§ **Written request**
Starting with the line with "This screenshot has width=1568, height=488." and going on through the end of the material, arrange those lines as a numbered list with blank lines removed. Leave the pictures out.

■ ■ ■ ■ ■

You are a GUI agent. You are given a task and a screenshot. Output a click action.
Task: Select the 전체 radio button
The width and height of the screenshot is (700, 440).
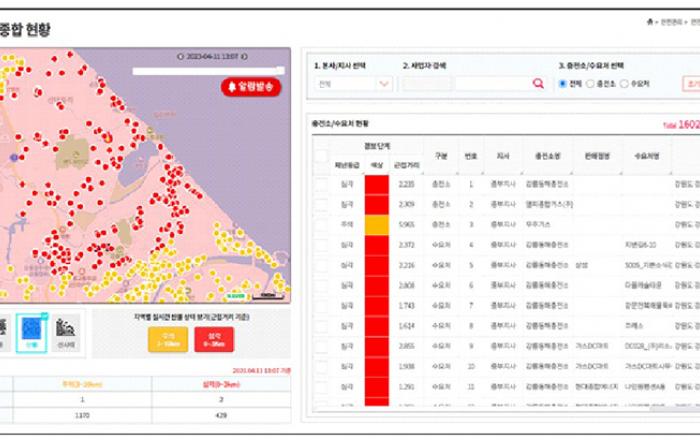click(x=563, y=84)
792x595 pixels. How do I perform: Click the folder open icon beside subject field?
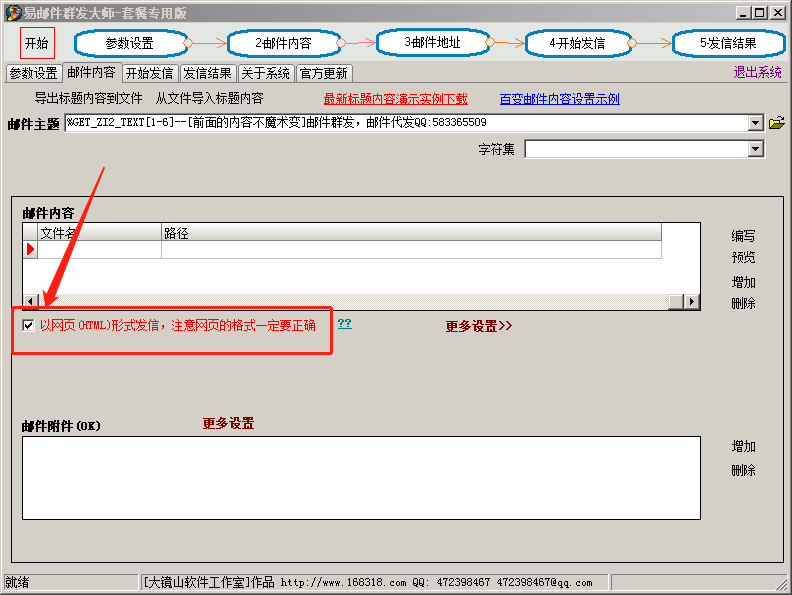point(776,123)
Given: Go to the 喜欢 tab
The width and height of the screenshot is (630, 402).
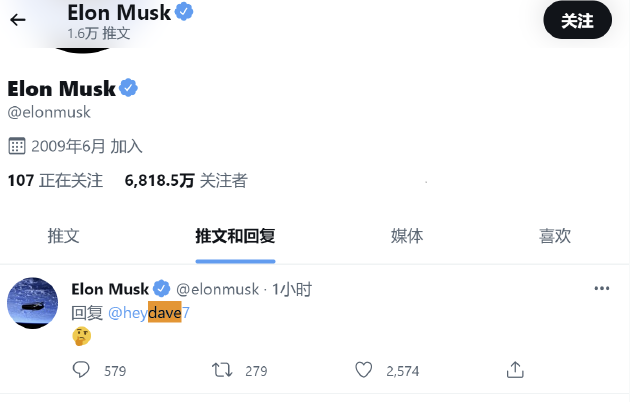Looking at the screenshot, I should tap(555, 236).
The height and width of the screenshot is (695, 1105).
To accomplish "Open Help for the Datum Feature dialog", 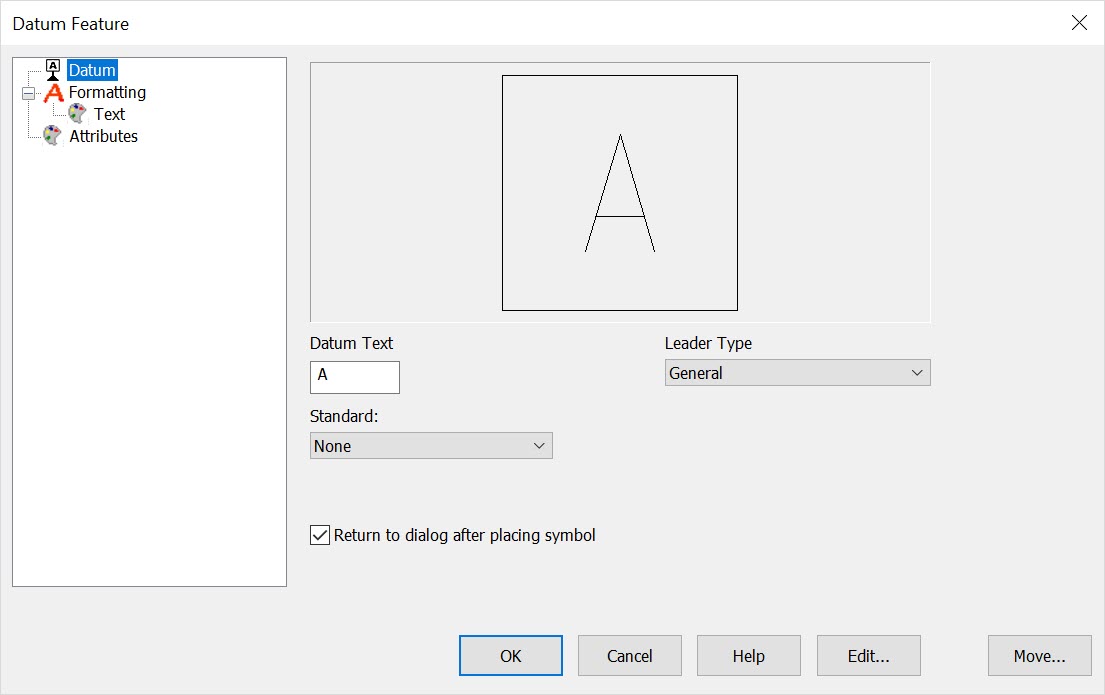I will tap(749, 655).
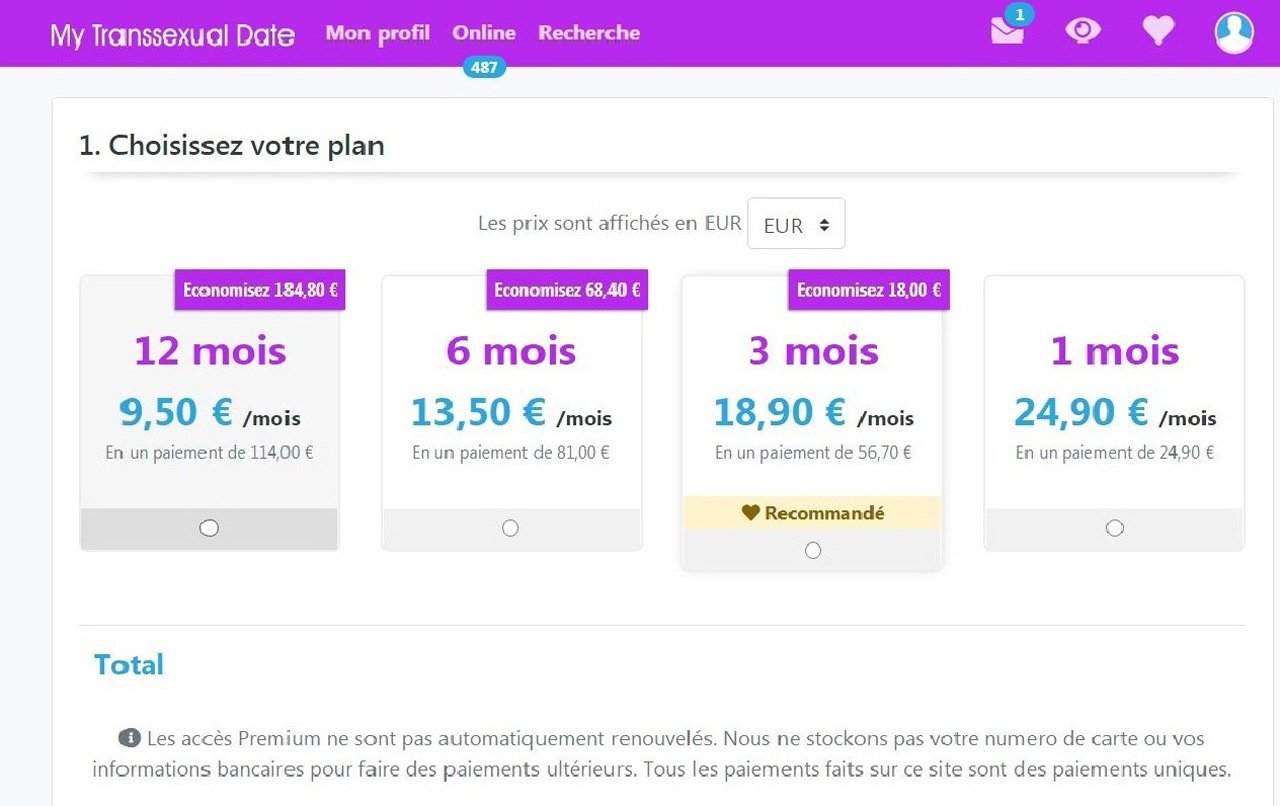Open favorites heart icon in header
This screenshot has height=806, width=1280.
tap(1158, 32)
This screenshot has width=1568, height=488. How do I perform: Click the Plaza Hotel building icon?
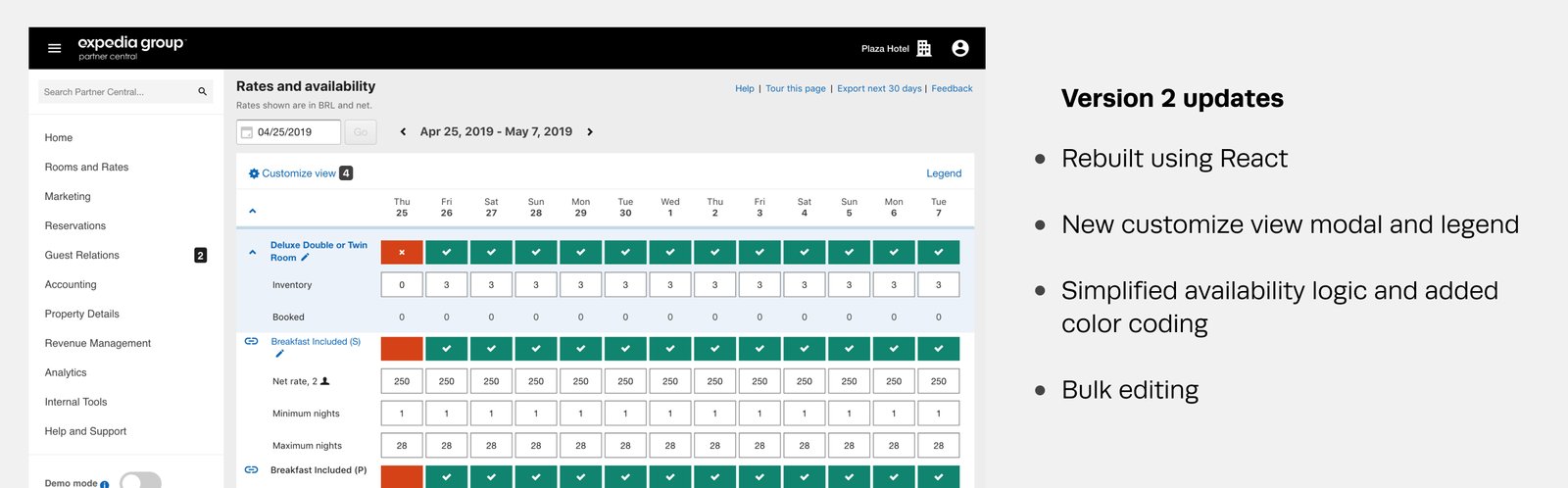pyautogui.click(x=923, y=48)
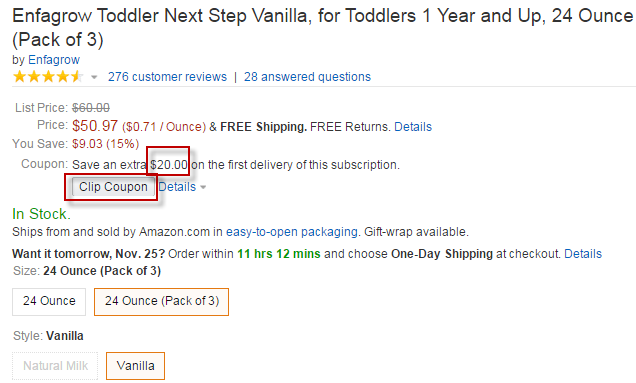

■ ■ ■ ■ ■

§ **Solution for this exercise**
1. This screenshot has width=1568, height=488. How do I perform: Click the Plaza Hotel building icon?
2. pyautogui.click(x=923, y=48)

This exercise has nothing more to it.